:: Instructions to follow ::
Each line in the material below, starting at the one with "Viewport: 809px width, 518px" and ending at the one with "You are a computer-use", is to be reproduced exactly; no picture is to be copied.

:: Stored data ::

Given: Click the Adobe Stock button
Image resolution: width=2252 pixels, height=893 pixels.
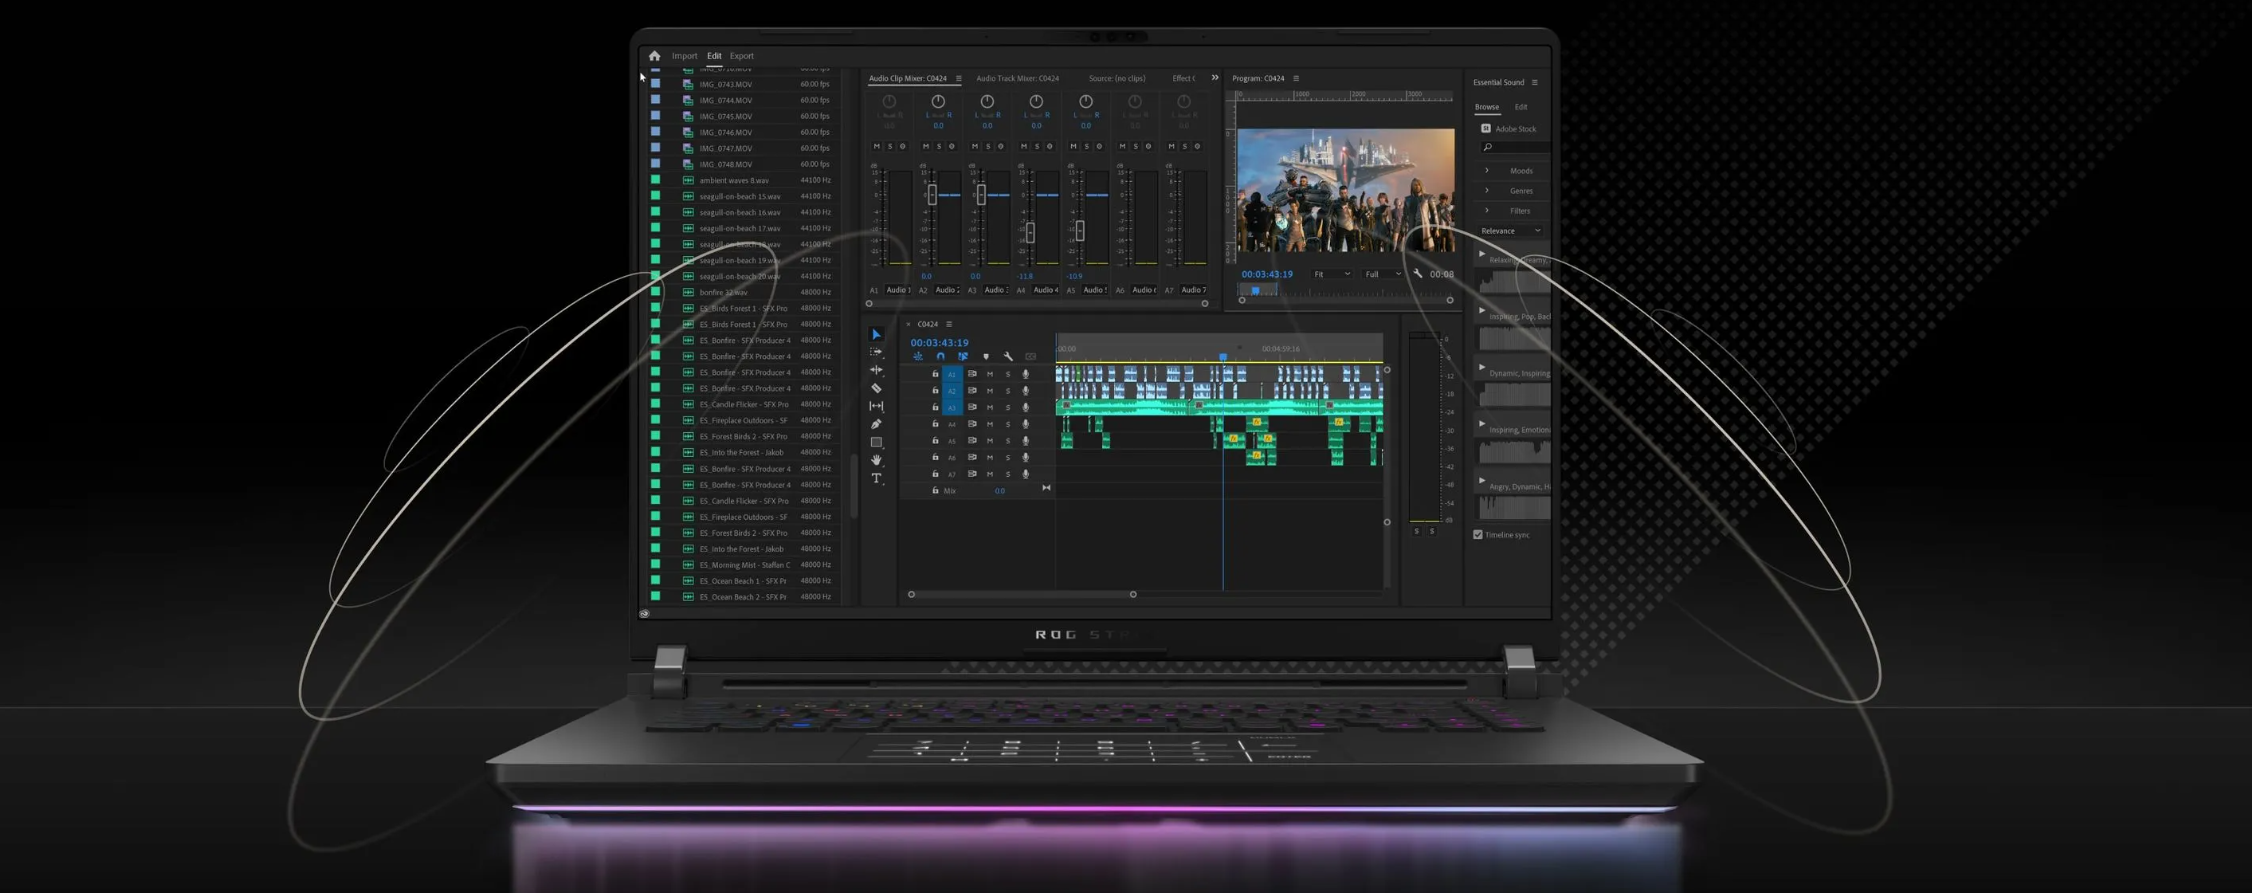Looking at the screenshot, I should (x=1508, y=129).
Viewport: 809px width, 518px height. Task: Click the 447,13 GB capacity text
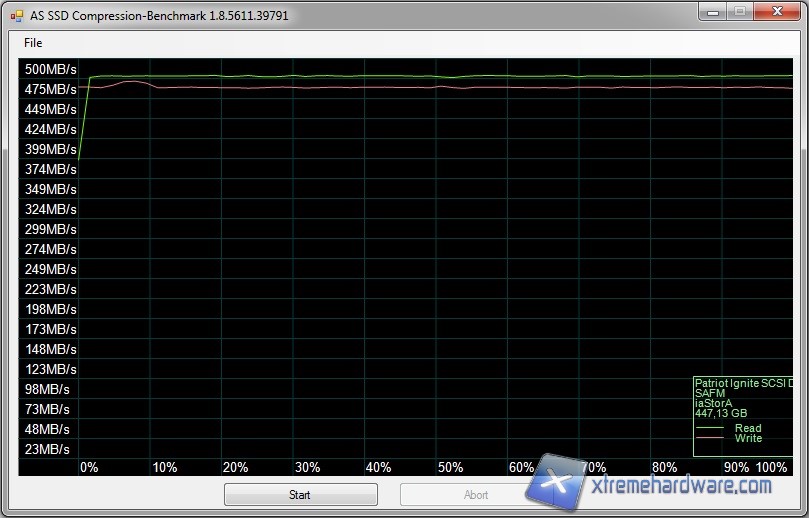coord(721,413)
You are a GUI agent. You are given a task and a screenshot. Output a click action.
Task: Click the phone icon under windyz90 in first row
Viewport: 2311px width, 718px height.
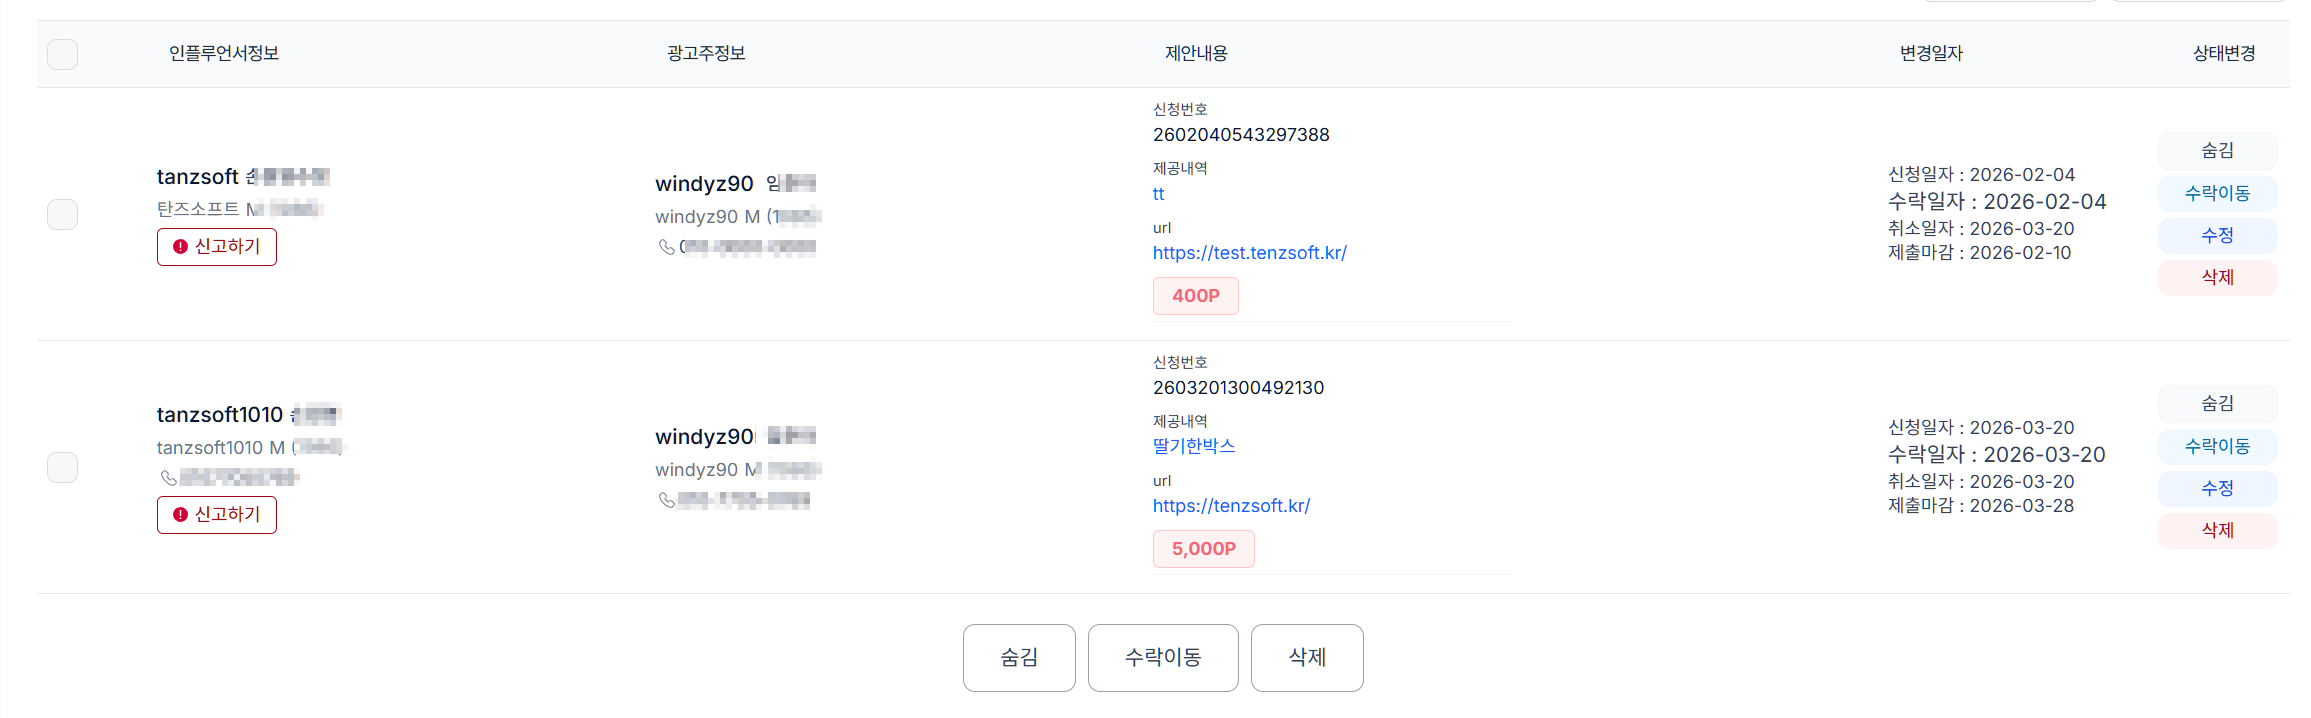point(667,248)
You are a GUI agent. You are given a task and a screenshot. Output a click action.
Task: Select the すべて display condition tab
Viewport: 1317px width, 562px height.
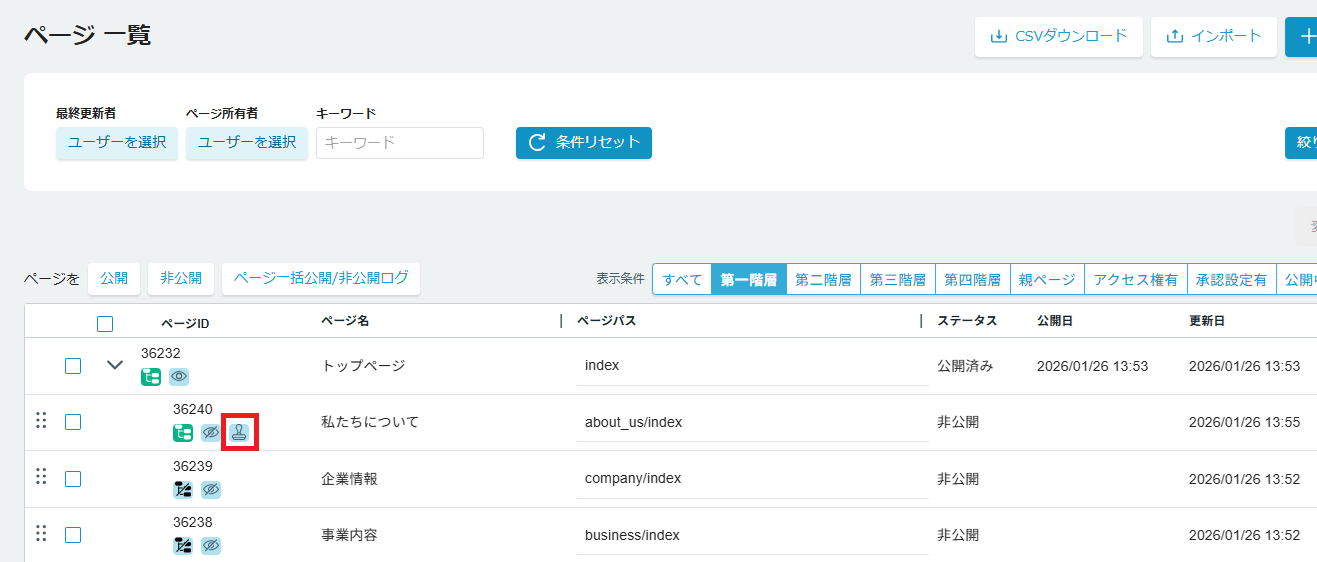(682, 280)
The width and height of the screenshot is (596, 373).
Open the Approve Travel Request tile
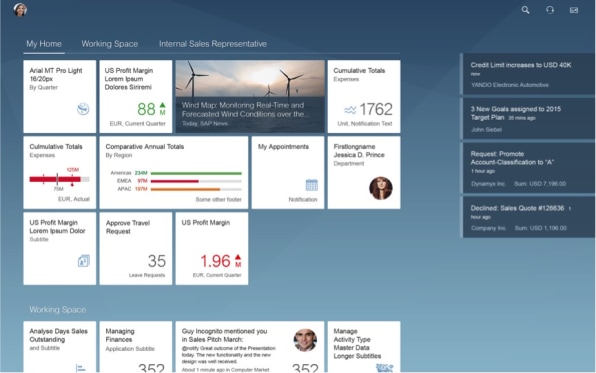[136, 249]
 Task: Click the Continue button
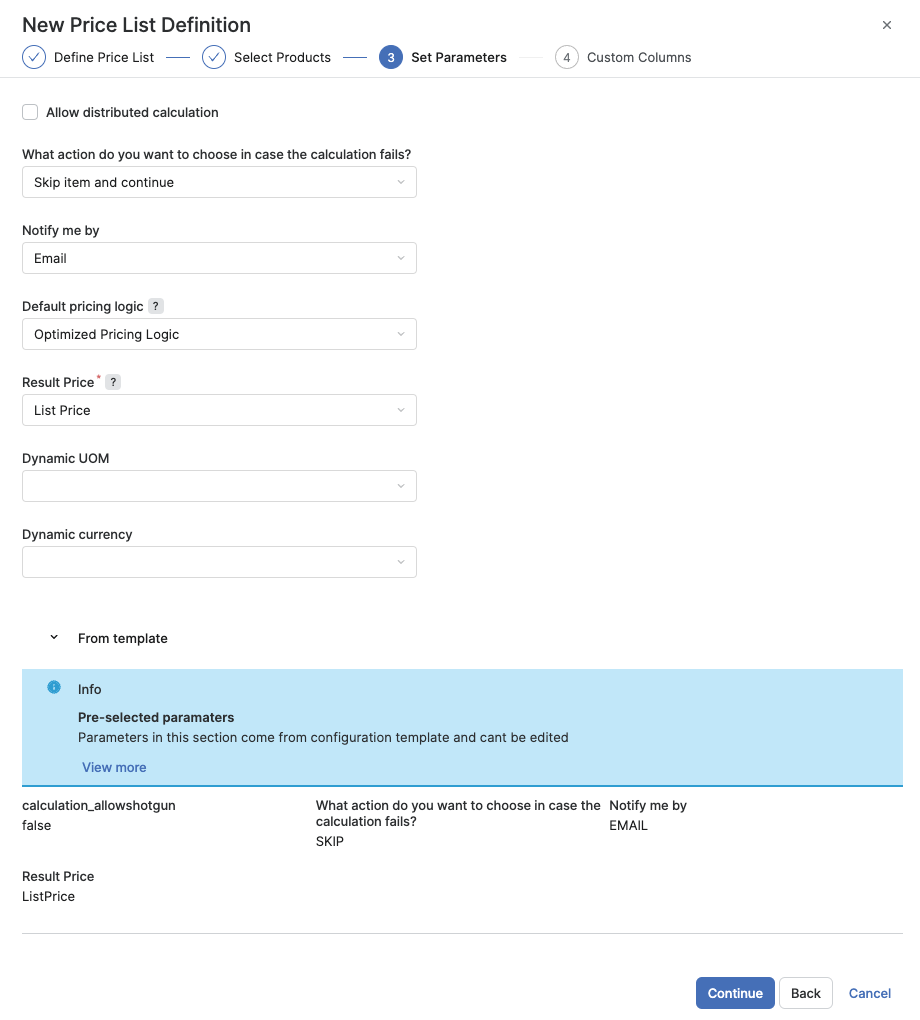(735, 993)
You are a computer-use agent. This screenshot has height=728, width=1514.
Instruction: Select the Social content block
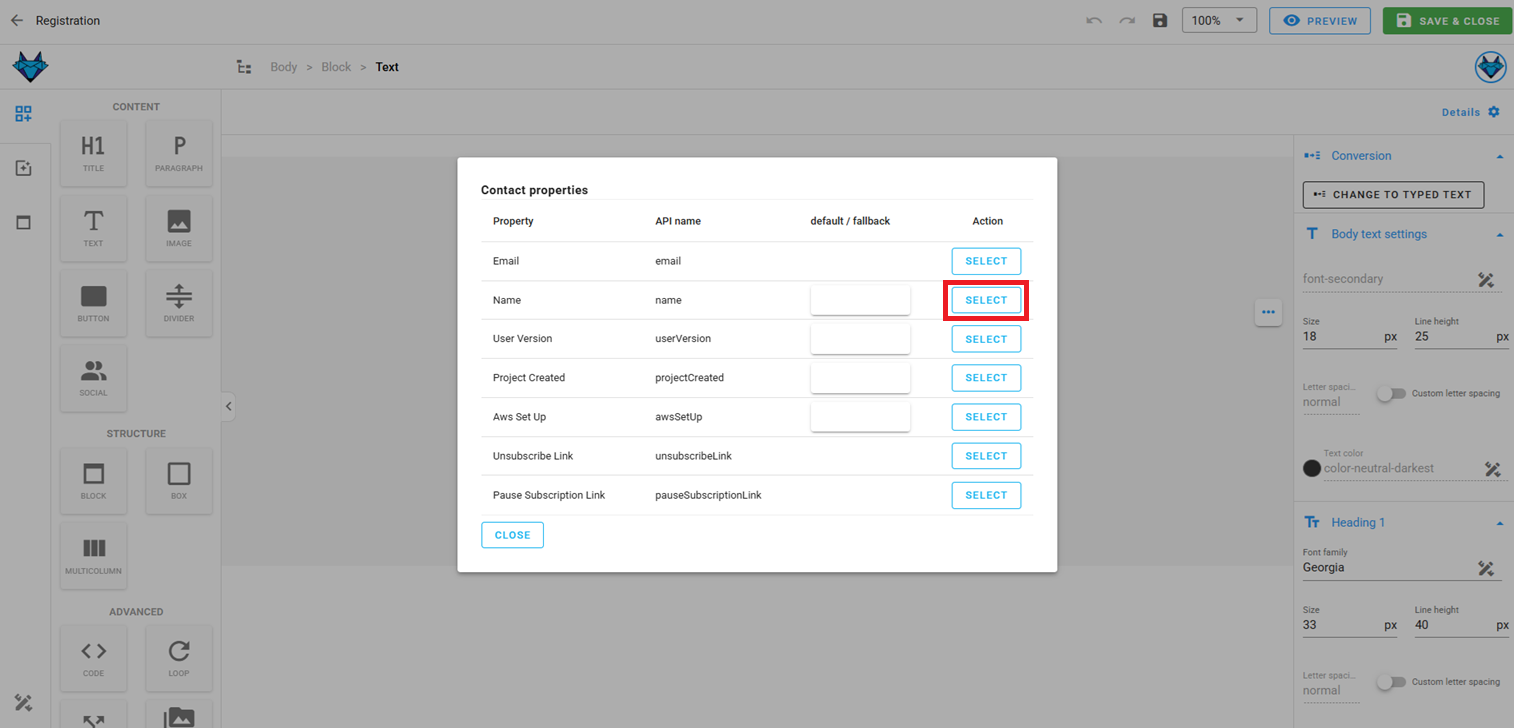pos(93,377)
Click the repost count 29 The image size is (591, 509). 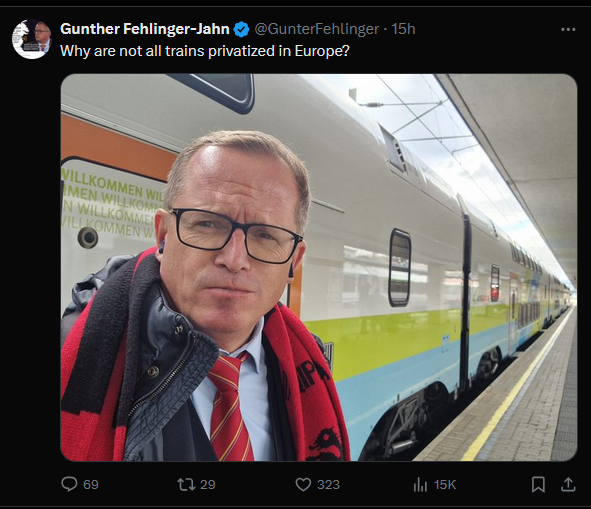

:: Solution for this task ::
Viewport: 809px width, 518px height. Task: Click the 447,13 GB capacity text
coord(721,413)
You are a GUI agent. You are given a task and a screenshot. Output a click action.
Task: Click the phone icon under windyz90 in first row
Viewport: 2311px width, 718px height.
point(667,248)
You are a GUI agent. You are given a task and a screenshot. Output a click action.
Task: Select the すべて display condition tab
Viewport: 1317px width, 562px height.
(682, 280)
The width and height of the screenshot is (596, 373).
Open the Approve Travel Request tile
[136, 249]
 Task: Click the Continue button
(735, 993)
You are a computer-use agent. This screenshot has height=728, width=1514.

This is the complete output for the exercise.